Boards need to push a customer-centric approach in tech businesses

Board directors need to understand many tech managers are in their first senior role.
Board directors need to understand many tech managers are in their first senior role. Louie Douvis
by Ian Grayson

Growing businesses need to be focused on solving customer problems rather than on developing a particular product or service with no regard for market demand.

Delegates at the Reimagination 2016 Technology Strategy: A Company Board's Perspective panel session heard having a strong management board that can provide a level of mentoring can be critical to ensuring an organisation remains on track and relevant in a constantly changing marketplace.

Peter James, chairman of Macquarie Telecom, Nearmap and DroneShield, told the conference that heads of start-up IT companies were often first-time managers and, as such, needed to be prepared to acknowledge their own limitations – and boards had a role to play in achieving this.

"Boards are there to assist the growth of the company," he said. "It's about driving culture. Boards of listed companies are really entrepreneurs for grownups.

"Too often, we look internally at our products and we have our developers in the back room designing products in the hope that someone wants them. My mantra as a chairman is to get people out talking to customers.
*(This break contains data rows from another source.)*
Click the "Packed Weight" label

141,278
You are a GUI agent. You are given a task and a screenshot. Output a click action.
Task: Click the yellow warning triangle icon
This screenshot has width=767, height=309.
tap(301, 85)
You need to flip the organisation so it is customer-centric."

Building trust with board

Dr Ian Opperman, chief executive and chief data scientist at the NSW Data Analytics Centre, said it was good for young CEOs to think of boards as people "who are very smart and very strategic but are speaking a totally different language from you".

"Boards consist of people and it is about building trust with the board in order to get a strategic relationship," he said. "You need to understand how to position technology in a way that is actually understood and actionable by a board."

Richard White, chief executive and founder of WiseTech Global, told delegates it was vital that a strong relationship existed between a company's board and its senior management.

"Ultimately it is about using the power of the machine that you have, by making sure the board is right, the executive management is right, and making sure all the talent that sits underneath that is right."

White said there had been much discussion in Australia about the challenge of finding the best talent for growing technology companies and this held true when it came to the board.

Opperman agreed, saying it was also important to understand the framework in which a board operated and their appetite for risk.

"The best relationship is not to present to them but to work with them and build the relationship," he said. "You need to speak in a common language, developing things together and working together as closely as possible."